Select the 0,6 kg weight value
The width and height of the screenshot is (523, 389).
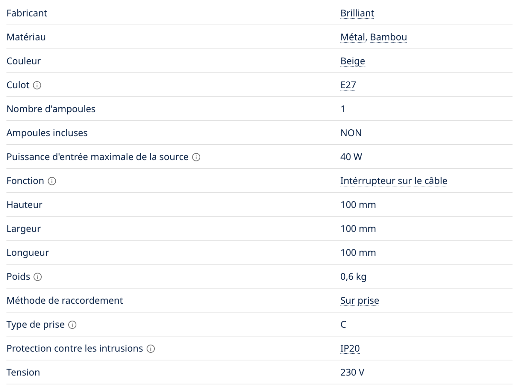(x=353, y=277)
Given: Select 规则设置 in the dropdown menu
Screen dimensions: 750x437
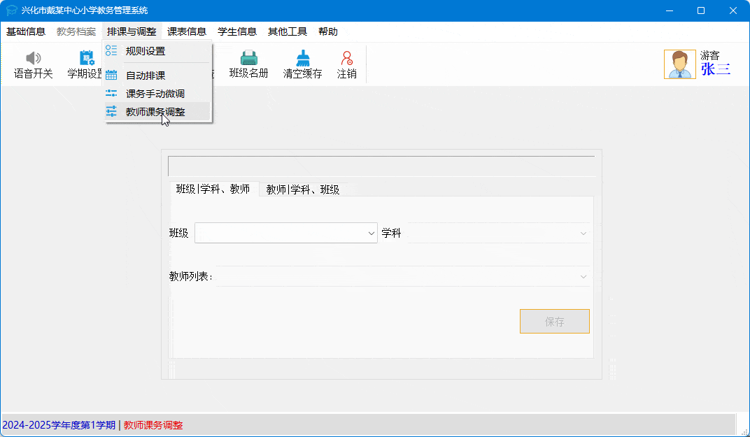Looking at the screenshot, I should point(146,51).
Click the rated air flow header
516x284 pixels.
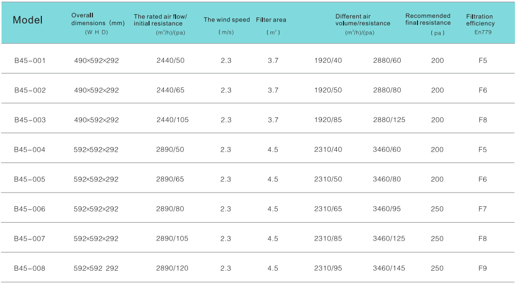coord(160,20)
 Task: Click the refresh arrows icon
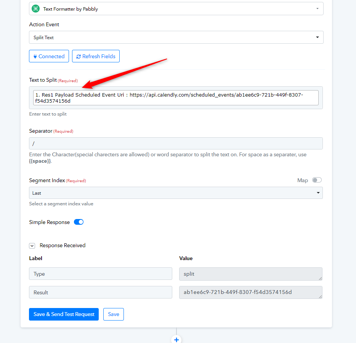[x=79, y=56]
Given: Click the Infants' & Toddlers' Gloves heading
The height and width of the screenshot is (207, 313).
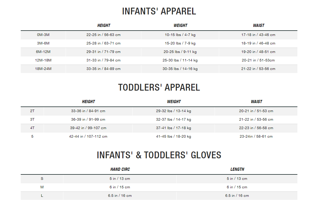Looking at the screenshot, I should pyautogui.click(x=159, y=155).
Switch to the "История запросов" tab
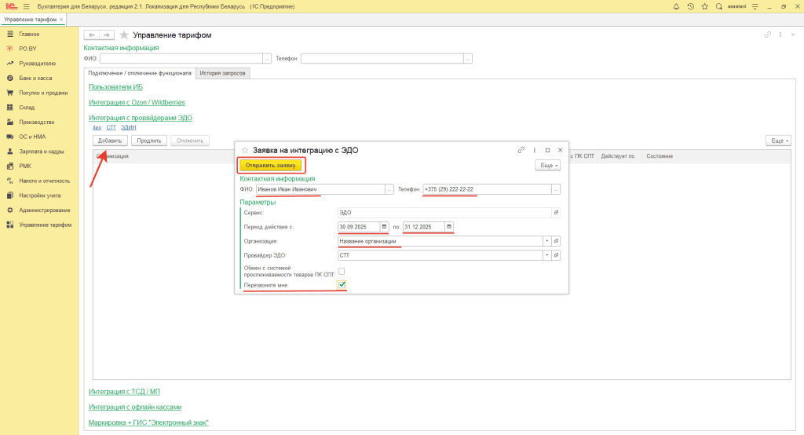The height and width of the screenshot is (435, 804). [223, 73]
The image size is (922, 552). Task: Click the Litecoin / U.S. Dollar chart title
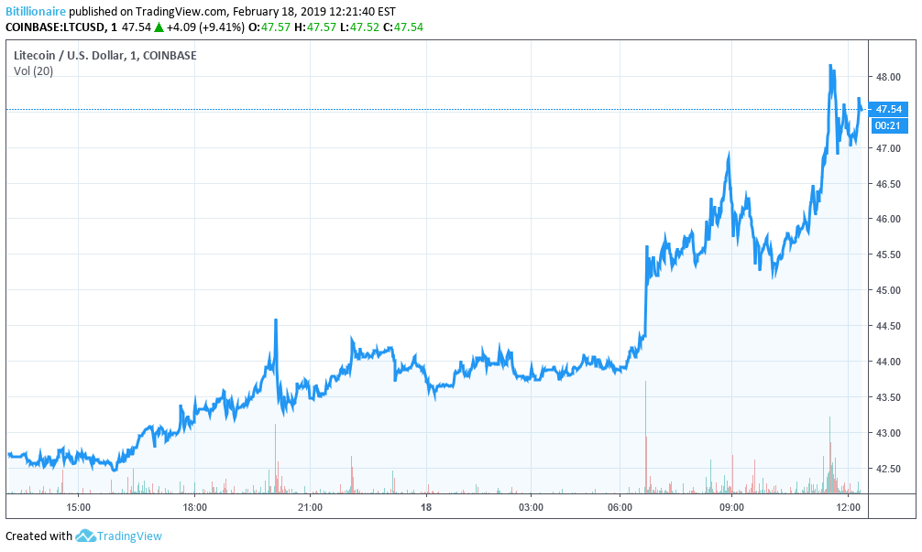point(105,56)
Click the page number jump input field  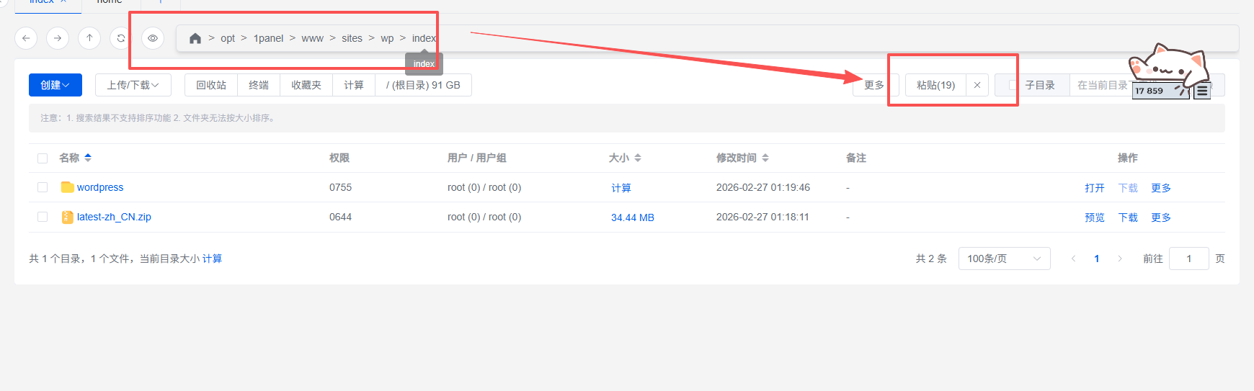[1188, 259]
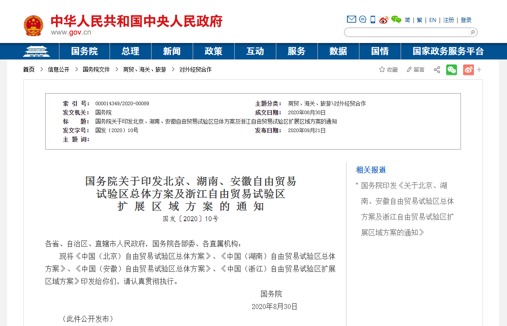Image resolution: width=507 pixels, height=326 pixels.
Task: Click the 留言 leave message button
Action: pyautogui.click(x=415, y=70)
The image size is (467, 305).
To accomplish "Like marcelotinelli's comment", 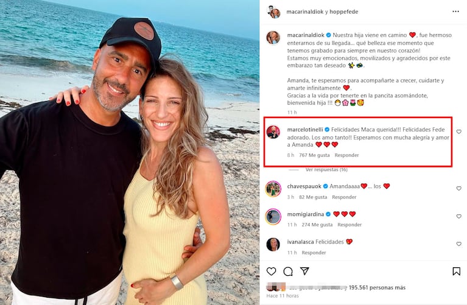I will pos(458,132).
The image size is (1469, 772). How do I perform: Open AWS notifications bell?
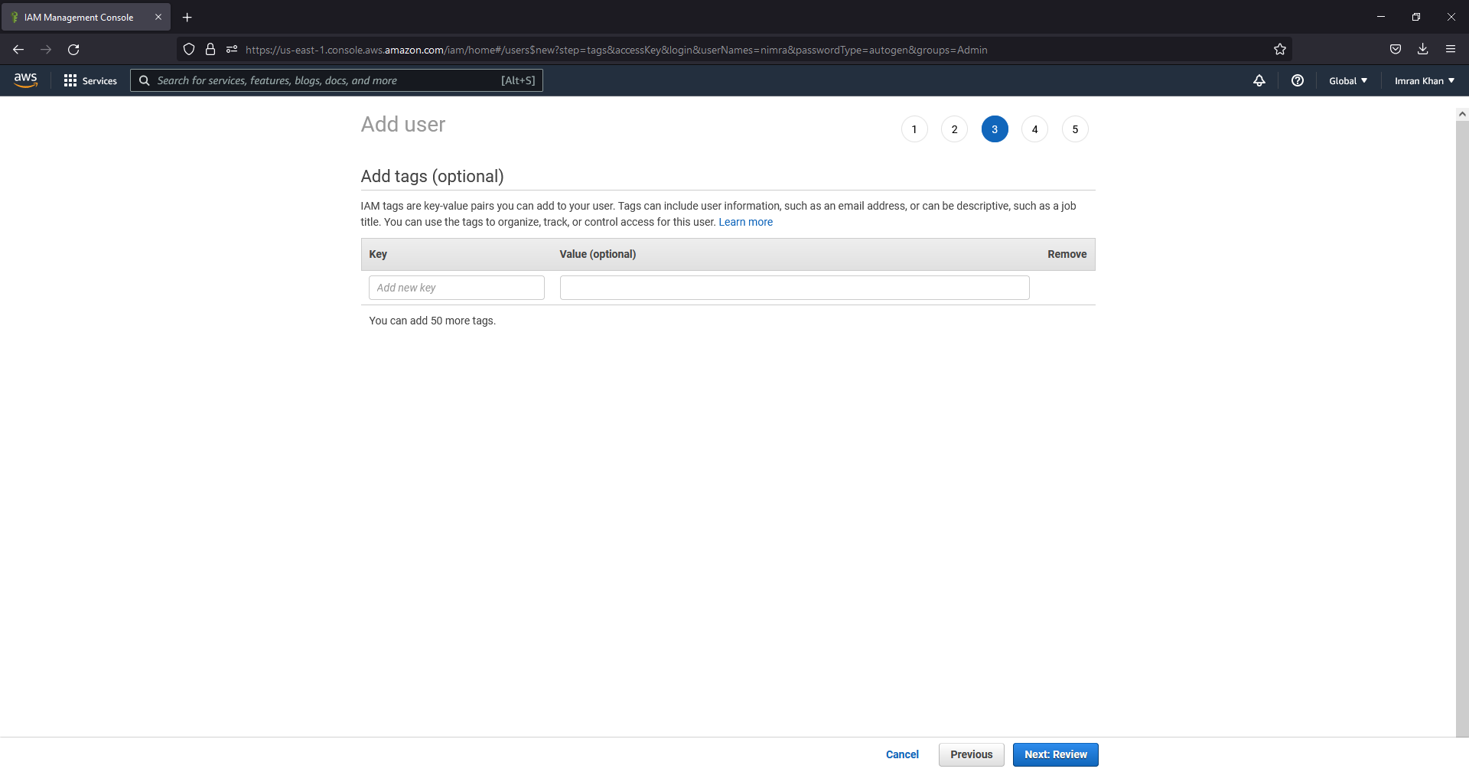pos(1259,80)
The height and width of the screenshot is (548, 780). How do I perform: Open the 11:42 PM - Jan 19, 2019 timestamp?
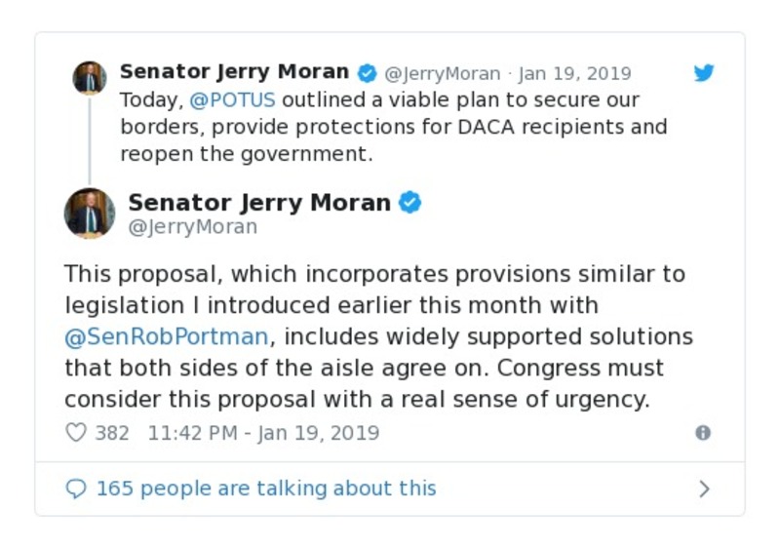[263, 433]
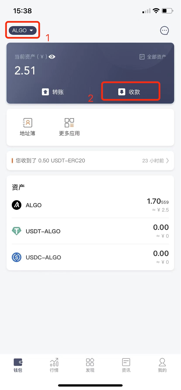Open the chat message bubble icon

click(x=164, y=30)
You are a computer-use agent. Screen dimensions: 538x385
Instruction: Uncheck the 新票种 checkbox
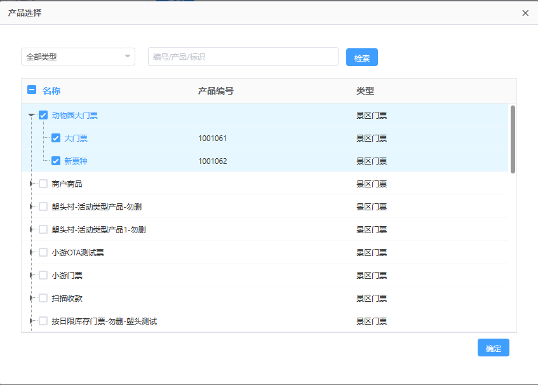click(x=56, y=161)
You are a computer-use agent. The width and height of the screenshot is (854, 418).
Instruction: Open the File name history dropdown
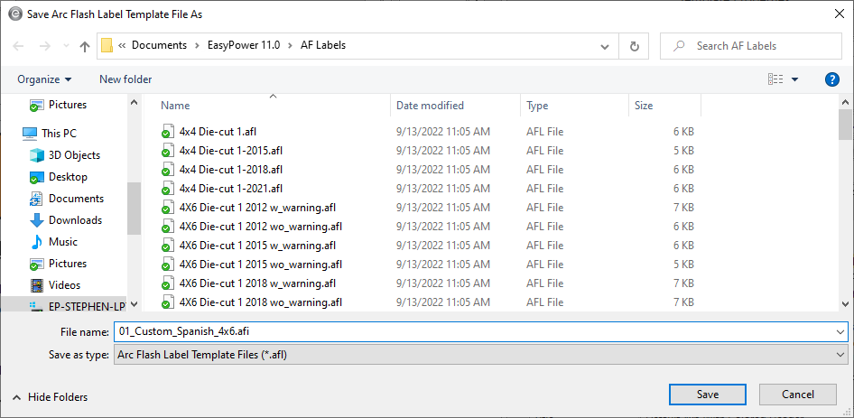(x=840, y=331)
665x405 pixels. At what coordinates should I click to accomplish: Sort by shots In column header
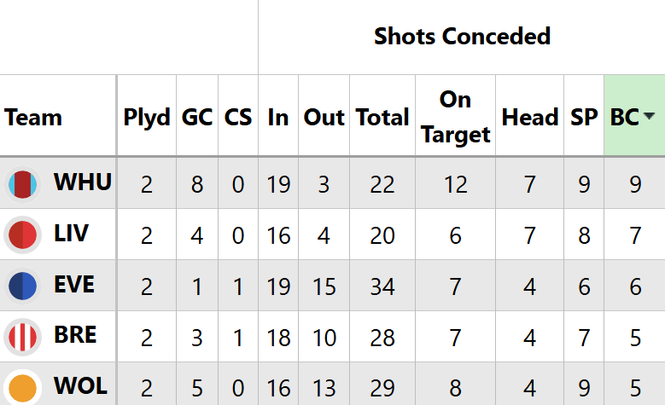(278, 118)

● ● ● ● ● ● ●

Reproduce word for word everything from the first of the lines above down to and including the line containing "The height and width of the screenshot is (435, 804).", and leave out the pictures.

### Response
Select the 0,6 kg weight value
The width and height of the screenshot is (523, 389).
(x=353, y=277)
Given: Select 规则设置 in the dropdown menu
Screen dimensions: 750x437
Looking at the screenshot, I should point(146,51).
Click the rated air flow header
516x284 pixels.
coord(160,20)
 Task: Click the refresh arrows icon
[x=79, y=56]
Given: Click the Infants' & Toddlers' Gloves heading
The height and width of the screenshot is (207, 313).
Looking at the screenshot, I should pyautogui.click(x=159, y=155).
Switch to the "История запросов" tab
The height and width of the screenshot is (435, 804). [223, 73]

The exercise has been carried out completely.